NUP98-rearranged pediatric AML is sustained by a conserved leukemia stem cell program with SPNS2/3 as a targetable vulnerability Free

Pediatric acute myeloid leukemias (AML) are genetically and molecularly diverse. Pediatric AML carry a range of different driver mutations, often including translocations that produce fusion oncoproteins. Furthermore, they arise from diverse progenitor cell populations and at different stages of fetal and childhood development. This molecular and contextual diversity complicates efforts to identify effective targeted therapies, in part because modeling strategies do not capture the genetic heterogeneity observed among patients.

### ENTRIES SUPPLIED:
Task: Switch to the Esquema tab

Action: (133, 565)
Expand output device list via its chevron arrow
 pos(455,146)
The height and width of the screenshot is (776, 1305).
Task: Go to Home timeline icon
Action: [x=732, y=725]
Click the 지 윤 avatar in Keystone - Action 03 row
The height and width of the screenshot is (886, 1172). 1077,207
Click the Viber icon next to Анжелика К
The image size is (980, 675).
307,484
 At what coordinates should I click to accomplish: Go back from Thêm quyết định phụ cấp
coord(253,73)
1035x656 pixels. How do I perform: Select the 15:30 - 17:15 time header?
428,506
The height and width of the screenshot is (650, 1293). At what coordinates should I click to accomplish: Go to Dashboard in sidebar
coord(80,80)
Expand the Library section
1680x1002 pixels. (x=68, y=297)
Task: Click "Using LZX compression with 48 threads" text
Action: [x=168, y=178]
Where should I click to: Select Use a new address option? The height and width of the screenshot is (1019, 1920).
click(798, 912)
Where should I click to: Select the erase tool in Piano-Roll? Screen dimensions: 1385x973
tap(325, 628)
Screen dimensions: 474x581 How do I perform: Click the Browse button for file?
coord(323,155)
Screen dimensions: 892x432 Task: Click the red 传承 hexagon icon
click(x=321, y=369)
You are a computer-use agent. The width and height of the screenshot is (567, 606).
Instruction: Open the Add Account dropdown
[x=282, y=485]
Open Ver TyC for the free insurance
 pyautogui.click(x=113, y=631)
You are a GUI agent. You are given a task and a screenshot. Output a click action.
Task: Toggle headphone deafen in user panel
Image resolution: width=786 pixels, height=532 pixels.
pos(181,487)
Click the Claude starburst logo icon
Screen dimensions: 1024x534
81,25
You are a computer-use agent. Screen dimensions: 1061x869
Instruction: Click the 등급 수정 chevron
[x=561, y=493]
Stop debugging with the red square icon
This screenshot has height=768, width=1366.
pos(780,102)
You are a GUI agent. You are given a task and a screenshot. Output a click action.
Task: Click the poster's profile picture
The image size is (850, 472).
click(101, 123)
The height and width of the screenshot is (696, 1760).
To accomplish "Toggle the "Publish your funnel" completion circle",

### BRIEF A:
Answer these questions about the pediatric AML passage:
(i) Which target does the title name as a vulnerability?
(ii) What do the translocations often found in pediatric AML produce?
(iii) What do modeling strategies fail to capture?
### BRIEF B:
Write out the pediatric AML passage starting with "NUP98-rearranged pediatric AML" and going on through "observed among patients.", swapping "progenitor" for "precursor".
The entries have nothing to do with the pediatric AML passage.

### RESPONSE A:
(i) SPNS2/3
(ii) Fusion oncoproteins
(iii) The genetic heterogeneity observed among patients

### RESPONSE B:
NUP98-rearranged pediatric AML is sustained by a conserved leukemia stem cell program with SPNS2/3 as a targetable vulnerability Free

Pediatric acute myeloid leukemias (AML) are genetically and molecularly diverse. Pediatric AML carry a range of different driver mutations, often including translocations that produce fusion oncoproteins. Furthermore, they arise from diverse precursor cell populations and at different stages of fetal and childhood development. This molecular and contextual diversity complicates efforts to identify effective targeted therapies, in part because modeling strategies do not capture the genetic heterogeneity observed among patients.